* **Da fare**
Trascrivi senza modifiche la parte del brano sulle tasse dei professionisti che comincia con "Tutte le società" e prosegue fino a "più il 43%).".

* **Estratto del documento**

--------

La risposta è si. Sei così abituato all’idea che questo sia giusto da non porti neppure il dubbio. Allo Stato non importa nulla se dei 40 rimanenti ne hai messi in tasca 10, 20, 30 o tutti e 40. Lo Stato presume, o meglio assume, che quei 40 siano tutti tuoi, indipendentemente dal fatto che tu li prenda veramente dalla cassa oppure no.
Questa, già da sola, è già una grave ingiustizia. Non è giusto che si paghino imposte su un reddito che non si è percepito.
Ma c’è una seconda palese ingiustizia. Perchè questa regola vale solo per i professionisti, oggi, e per nessun altro.
Tutte le società di capitali (ed i loro titolari), infatti, non pagano le tasse come gli studi dentisti tradizionali (ed i loro titolari). Nell’esempio sopra descritto (100-60=40) le società (ed i loro titolari) non pagano le imposte fino al 43% sui 40 residui, ma l’imposta è differenziata a seconda che quei 40 entrino effettivamente in tasca al titolare (socio) oppure rimangano nelle casse dell’impresa.
Supponendo, come nel caso precedente, che dei 40 residui il titolare ne prelevi la metà, solo su quella metà verrà applicata l’aliquota IRPEF corrispondente, che per effetto della riduzione dell’importo oscillerà in media intorno al 30% (e non più il 43%).
Cosa succede alla rimanente metà che il titolare non intasca? Ecco, su quella metà, siccome rimane nelle casse dell’attività, si applica una imposta fissa detta IRES (Imposta sul Reddito delle Società). Tale imposta è attualmente una percentuale fissa del 24%: appena un punto sopra il minimo dell’Irpef !!
Questa è la seconda grande ingiustizia: pur avendo gli stessi numeri di fatturato (100), di costi (60):
Di questa sperequazione impositiva non hanno fatto le spese sempre e soltanto i dentisti, ma anche tutti gli altri professionisti. Insieme a loro c’erano poi tutti coloro che svolgevano una attività di impresa in forma personale, come ditta individuale (artigiani, commercianti, ecc), oppure come società di persone.

--------

* **Voci fornite**
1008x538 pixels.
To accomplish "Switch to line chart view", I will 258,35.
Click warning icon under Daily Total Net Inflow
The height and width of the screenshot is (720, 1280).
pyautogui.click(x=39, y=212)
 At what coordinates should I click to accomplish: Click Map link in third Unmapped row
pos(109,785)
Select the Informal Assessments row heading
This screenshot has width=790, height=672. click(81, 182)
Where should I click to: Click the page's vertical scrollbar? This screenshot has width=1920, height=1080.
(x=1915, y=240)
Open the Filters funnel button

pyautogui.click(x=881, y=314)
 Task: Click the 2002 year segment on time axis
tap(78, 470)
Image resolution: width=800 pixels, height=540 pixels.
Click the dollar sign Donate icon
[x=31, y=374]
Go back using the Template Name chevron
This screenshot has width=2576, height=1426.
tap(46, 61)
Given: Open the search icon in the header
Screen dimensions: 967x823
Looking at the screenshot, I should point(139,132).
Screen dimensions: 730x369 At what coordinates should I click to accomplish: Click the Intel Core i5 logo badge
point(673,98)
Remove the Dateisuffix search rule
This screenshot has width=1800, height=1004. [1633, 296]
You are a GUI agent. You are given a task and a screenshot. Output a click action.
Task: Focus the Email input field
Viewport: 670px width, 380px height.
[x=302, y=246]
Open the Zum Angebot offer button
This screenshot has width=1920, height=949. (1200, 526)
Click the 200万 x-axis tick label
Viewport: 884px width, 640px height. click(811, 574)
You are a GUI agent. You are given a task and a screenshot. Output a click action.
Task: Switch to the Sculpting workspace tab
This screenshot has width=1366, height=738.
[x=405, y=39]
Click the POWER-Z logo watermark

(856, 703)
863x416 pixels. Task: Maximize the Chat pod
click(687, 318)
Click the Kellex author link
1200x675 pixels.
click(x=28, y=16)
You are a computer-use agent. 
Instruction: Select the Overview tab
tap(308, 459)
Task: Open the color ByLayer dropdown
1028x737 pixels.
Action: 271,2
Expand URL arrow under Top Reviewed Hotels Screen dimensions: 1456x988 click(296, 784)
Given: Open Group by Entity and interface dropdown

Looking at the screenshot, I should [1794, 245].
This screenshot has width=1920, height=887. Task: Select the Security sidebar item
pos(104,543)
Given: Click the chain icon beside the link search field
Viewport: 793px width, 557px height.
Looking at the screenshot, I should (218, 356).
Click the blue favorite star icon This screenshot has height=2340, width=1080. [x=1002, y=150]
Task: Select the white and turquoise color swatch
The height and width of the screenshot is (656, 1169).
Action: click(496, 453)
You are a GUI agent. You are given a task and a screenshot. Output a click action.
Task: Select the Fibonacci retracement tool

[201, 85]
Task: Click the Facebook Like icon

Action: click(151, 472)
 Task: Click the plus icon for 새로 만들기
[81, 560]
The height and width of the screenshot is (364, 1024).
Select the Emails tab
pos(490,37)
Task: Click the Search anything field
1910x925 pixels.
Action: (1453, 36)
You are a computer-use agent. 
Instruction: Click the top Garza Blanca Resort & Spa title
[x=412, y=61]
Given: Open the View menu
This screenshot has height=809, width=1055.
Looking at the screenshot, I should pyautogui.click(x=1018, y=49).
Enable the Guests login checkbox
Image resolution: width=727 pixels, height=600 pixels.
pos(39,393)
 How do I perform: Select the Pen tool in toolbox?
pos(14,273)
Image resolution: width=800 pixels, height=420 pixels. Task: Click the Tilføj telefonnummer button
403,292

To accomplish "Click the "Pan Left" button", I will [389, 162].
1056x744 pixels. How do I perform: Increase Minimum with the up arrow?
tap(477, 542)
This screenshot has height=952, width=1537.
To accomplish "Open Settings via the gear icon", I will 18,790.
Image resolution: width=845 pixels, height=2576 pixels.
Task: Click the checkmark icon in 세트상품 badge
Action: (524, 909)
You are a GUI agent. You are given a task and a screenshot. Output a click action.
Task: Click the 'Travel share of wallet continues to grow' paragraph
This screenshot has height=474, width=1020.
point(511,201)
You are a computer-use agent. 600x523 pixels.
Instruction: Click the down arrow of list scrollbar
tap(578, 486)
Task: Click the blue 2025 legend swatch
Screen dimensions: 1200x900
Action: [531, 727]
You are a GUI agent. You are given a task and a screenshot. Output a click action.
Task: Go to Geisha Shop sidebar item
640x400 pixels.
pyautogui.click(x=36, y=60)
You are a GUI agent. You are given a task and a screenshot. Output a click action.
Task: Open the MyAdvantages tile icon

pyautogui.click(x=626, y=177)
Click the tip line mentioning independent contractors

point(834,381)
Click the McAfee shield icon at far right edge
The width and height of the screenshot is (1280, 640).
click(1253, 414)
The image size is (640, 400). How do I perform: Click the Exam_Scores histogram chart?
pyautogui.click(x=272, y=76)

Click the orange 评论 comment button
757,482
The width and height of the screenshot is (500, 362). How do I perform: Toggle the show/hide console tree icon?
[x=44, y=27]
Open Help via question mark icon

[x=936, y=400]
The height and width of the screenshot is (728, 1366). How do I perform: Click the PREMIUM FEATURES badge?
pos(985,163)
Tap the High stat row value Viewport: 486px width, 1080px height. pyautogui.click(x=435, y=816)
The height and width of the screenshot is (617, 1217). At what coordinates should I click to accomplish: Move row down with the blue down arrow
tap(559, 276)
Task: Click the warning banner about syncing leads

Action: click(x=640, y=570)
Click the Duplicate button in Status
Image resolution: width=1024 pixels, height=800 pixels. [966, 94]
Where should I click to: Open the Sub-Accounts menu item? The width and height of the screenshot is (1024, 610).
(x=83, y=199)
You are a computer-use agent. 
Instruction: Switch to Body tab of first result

--------

* **Risposta al compito**
Tutte le società di capitali (ed i loro titolari), infatti, non pagano le tasse come gli studi dentisti tradizionali (ed i loro titolari). Nell’esempio sopra descritto (100-60=40) le società (ed i loro titolari) non pagano le imposte fino al 43% sui 40 residui, ma l’imposta è differenziata a seconda che quei 40 entrino effettivamente in tasca al titolare (socio) oppure rimangano nelle casse dell’impresa.
Supponendo, come nel caso precedente, che dei 40 residui il titolare ne prelevi la metà, solo su quella metà verrà applicata l’aliquota IRPEF corrispondente, che per effetto della riduzione dell’importo oscillerà in media intorno al 30% (e non più il 43%).